Discussion => Security => Topic started by: goblin on July 01, 2013, 07:56 pm

Title: Anybody hear of javascript "pgp" encryption?
Post by: goblin on July 01, 2013, 07:56 pm
Does anybody know about this service whereby you can get any text encrypted in PG  (so they say) by using javascript? It's Javascript PGP Encryption Service at CLEARNET: http://www.hanewin.net/encrypt/PGcrypt.htm

A customer sent me his information supposedly encrypted and it was a failure. I got a "An error has occurred: encryption session key is bad" message.
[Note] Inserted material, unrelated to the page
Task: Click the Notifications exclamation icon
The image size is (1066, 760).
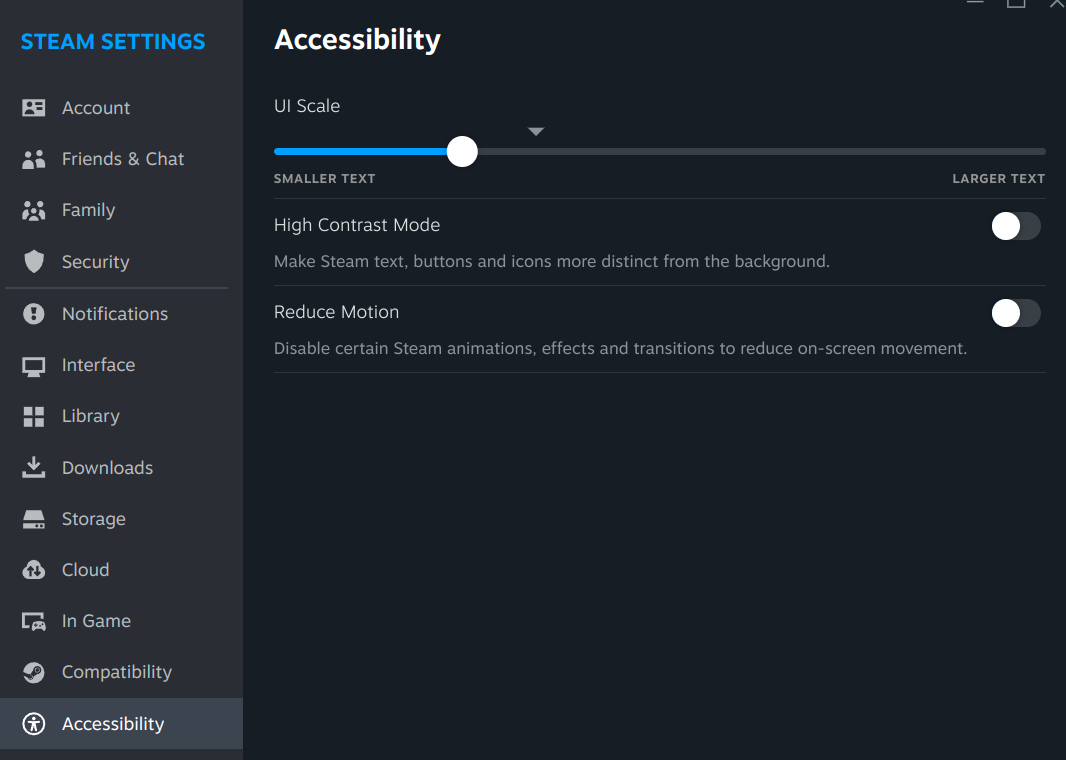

I looked at the website and it looks and feels sketchy, to say the least. Plus it obviously didn't work anyway.

goblin
Title: Re: Anybody hear of javascript "pgp" encryption?
Post by: comsec on July 01, 2013, 08:01 pm
Lot's of sites use java to encrypt in the browser before sending, like Hushmail or Countermail. Browser encryption is dangerous and leaky tell the guy to use real pgg, point him to some thread here that spoonfeeds a how-to
Title: Re: Anybody hear of javascript "pgp" encryption?
Post by: goblin on July 01, 2013, 08:06 pm
Sounds like solid advice.